🌟🌟
El amigo me recomendó ver
“The Expanse” porque salen muchas naves espaciales y él conoce mi debilidad. Otros
ven películas del oeste solo porque sale John Wayne, o ven películas de época
porque salen miriñaques y carruajes, así que no me avergüenzo de mi pedrada.
Él amigo sabe que yo
estoy enfermo de estas cosas, concretamente desde que vi, de pequeñito, en la
pantalla inabarcable del cine Pasaje, la nave consular de la princesa Leia
perseguida por el destructor imperial.

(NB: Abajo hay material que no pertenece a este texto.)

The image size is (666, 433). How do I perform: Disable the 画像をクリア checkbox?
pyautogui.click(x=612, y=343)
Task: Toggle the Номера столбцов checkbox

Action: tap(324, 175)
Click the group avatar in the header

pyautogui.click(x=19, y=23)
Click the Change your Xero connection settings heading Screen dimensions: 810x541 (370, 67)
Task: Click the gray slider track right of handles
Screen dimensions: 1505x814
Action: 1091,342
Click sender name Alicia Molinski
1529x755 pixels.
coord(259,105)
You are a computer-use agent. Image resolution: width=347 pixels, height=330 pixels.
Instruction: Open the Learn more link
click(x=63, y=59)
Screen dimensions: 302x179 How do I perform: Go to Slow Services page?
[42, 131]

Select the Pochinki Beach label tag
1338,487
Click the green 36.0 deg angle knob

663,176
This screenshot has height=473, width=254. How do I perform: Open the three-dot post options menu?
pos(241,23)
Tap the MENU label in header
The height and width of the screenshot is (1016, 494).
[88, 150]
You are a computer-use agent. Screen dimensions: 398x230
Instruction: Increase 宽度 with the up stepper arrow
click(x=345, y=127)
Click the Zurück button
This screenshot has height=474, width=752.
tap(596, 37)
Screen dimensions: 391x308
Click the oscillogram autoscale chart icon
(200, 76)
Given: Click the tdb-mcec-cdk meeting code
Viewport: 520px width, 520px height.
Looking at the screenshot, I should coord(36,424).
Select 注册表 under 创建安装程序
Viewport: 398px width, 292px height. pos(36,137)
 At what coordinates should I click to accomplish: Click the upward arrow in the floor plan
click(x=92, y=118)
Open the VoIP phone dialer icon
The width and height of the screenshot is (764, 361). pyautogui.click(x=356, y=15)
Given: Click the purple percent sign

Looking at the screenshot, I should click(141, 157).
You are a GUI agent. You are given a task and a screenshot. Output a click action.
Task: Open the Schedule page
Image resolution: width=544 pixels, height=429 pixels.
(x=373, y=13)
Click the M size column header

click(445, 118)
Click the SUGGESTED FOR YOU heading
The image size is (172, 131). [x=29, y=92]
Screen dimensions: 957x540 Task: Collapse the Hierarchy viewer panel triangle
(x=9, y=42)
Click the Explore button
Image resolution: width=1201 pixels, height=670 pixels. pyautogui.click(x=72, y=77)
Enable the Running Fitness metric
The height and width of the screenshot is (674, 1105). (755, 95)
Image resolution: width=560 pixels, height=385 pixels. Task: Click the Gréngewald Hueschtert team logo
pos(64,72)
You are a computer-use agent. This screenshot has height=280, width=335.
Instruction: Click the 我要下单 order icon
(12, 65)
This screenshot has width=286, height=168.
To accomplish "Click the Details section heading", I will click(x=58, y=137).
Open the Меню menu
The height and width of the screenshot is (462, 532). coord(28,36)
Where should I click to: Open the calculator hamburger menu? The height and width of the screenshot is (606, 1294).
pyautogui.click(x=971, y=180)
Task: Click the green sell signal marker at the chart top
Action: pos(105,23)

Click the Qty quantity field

Ahí fue cuando me turulaté para siempre.
45 años después, se me sigue poniendo la piel de gallina cuando veo cualquier
nave de ficción -porque reales, de momento, no las hay- surcando el firmamento
negrísimo con puntitos que son las estrellas y los planetas. A veces siento que
yo ya he estado allí, en el futuro, transmigrando de hábitat en hábitat hasta
reencarnarme en una biografía anterior, que es esta de ahora, a contracorriente
de la línea del tiempo y de las enseñanzas de los vedas.
“The expanse” plantea que
dentro unos cuantos siglos, cuando ya nos hayamos comido los recursos de la
Tierra y también los de Marte, pondremos nuestra mirada en el cinturón de
asteroides, donde vagan los pedruscos al tuntún de la gravedad. En ese futuro lejanísimo
-donde el Mundialito de Clubs lo disputarán el campeón terrícola y el campeón
marciano- Marte ya será una colonia de humanos desligada de la Tierra. Sus
habitantes serán, después de todo, los famosísimos marcianos de la
ciencia-ficción, y se llenarán de razones quienes aseguran que los platillos
volantes no vienen de otros sistemas, sino de otras realidades del futuro. Y
que los marcianos son seres humanos que visitan a sus antepasados por
curiosidad, o por afán científico. O para tocar un poco los cojones, que alguno
habrá.
En “The Expanse” hay
naves espaciales, sí, y Guerra Fría interplanetaria, y algún disparo que otro que
se pierde en el vacío interestelar. Pero me aburro como una ostra y no sé por
qué. He llegado al capítulo 3 y me he quedado varado en la inmensidad del
espacio, dudando entre seguir el rumbo o abortar la misión. Y al final -escribo
esto tres semanas después- la he abortado. Pongo rumbo a casa.